César Montoya Ocampo cmontoyao@hotmail.com
La política, ahora, es una letrina. Caen a ese tanque de miserias todos los detritus de una actividad electoral convertida en cínico mercado de las apetencias que se pueden comprar con el vil metal.
¿Principios? ¡Cuáles principios! Imperan las chequeras, el dinero contante y malhabido que circula en la clandestinidad (como lo hacen los mafiosos), los préstamos para ser pagados cuando se llegue a una gobernación o a una alcaldía. Soportamos una política rastrera, de zancadillas, no de manos limpias sino de pezuñas transformadas en garfios para agarrar los desperdicios morales que van dejando los actores de una actividad sin grandeza.
Los que somos activistas y recordamos en nuestras prédicas los fundamentos que enmarcaron la nacencia de los partidos, somos unos profetas trasnochados, pobres oradores de baratijas verbales, orates de unas ideologías que ya murieron, parleros que vivimos en un mundo antiguo.
Ahora es el dinero, la rapiña sedienta del presupuesto, la riqueza rápida mediante los aruñazos a la hacienda pública. Reinan los adiposos con sus vientres rellenos de pesos, conseguidos en las mansardas del delito.
Maldito el día en que se dio luz verde a la elección popular de concejales, alcaldes y gobernadores. Aterrizamos en el mundo de los buitres. Graznan las aves de mal agüero, arrastran su microcuerpo peludo y asustador los gusanos que se deslizan por los subterráneos del poder.
En muchos municipios manda la delincuencia. Con la monserga que no existen antecedentes penales si no hay una condena en firme, se filtran los ulcerosos, se acomodan los bandidos que le robaron al Estado, los avezados matreros del narcotráfico, diestros para los inventos artificiosos.
Para eso están los chupatintas que alargan con trucos procesales las investigaciones para conseguir las prescripciones.

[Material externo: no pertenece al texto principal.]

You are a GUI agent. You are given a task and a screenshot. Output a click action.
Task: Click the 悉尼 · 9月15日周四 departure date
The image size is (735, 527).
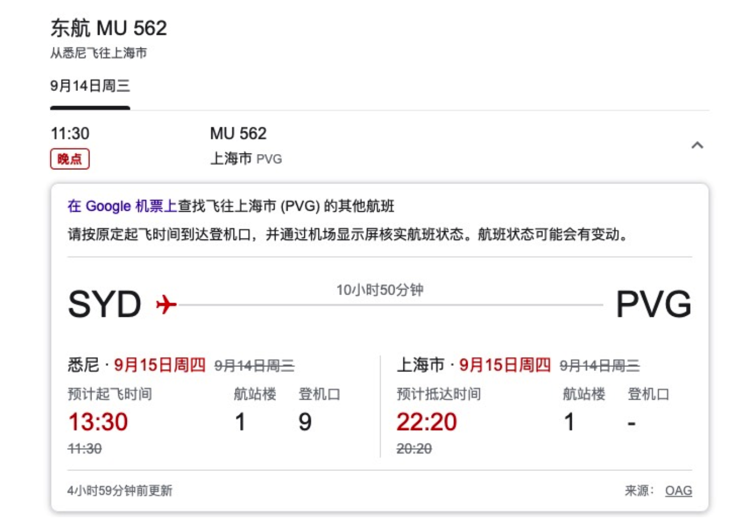137,365
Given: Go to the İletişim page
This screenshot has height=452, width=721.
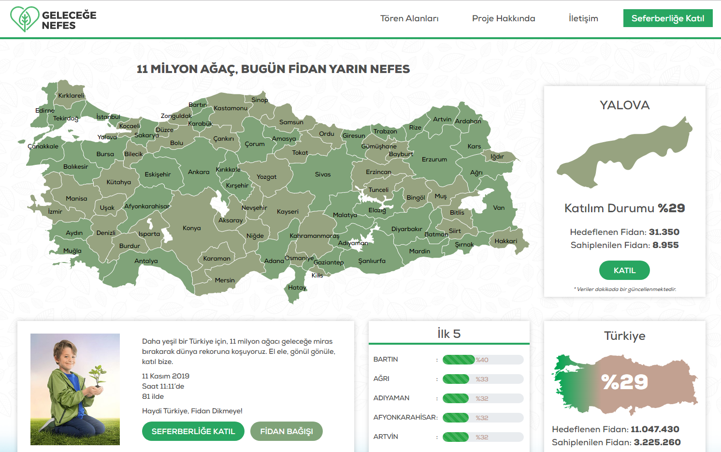Looking at the screenshot, I should (x=583, y=18).
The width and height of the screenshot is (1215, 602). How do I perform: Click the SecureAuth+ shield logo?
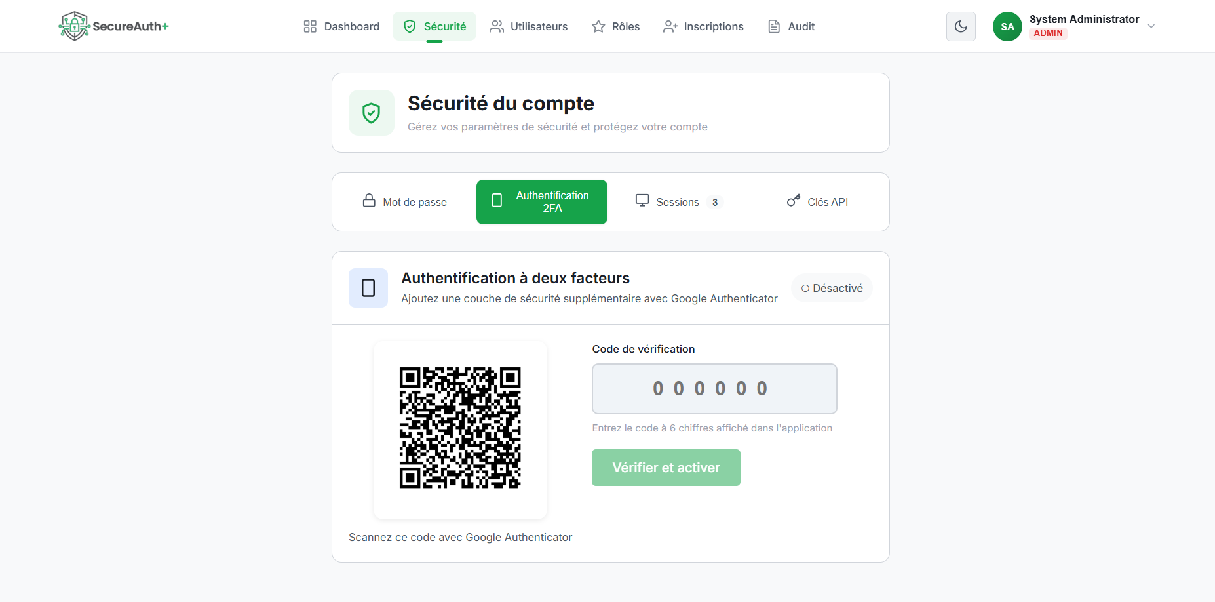74,26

También la pereza de algunos jueces que duermen y roncan sobre los expedientes.
A ese derrumbe aparatoso de las costumbres, agréguese el mercado impúdico de los avales. Deben circular los billetes para obtenerlos. Presionan las influencias, priman los compadrazgos y desaparece la moral. Los aspirantes se trasladan de un partido a otro, merodean aquí e intrigan allá, para acampar a la sombra de unos movimientos insignificantes, de escaso volumen electoral, que surgen como dispensadores de los avales que los grandes partidos niegan.
Los candidatos se acomodan. Si liberal, sorpresivamente surge como conservador. Traslada sus bártulos a la colectividad que le solucione sus apetencias. Hediondos, gelatinosos y desvertebrados, obtienen bendiciones espúreas.
Se acabó el gobierno de los eupátridas y la soldadesca destructora de Atila derrumbó los templos de la democracia.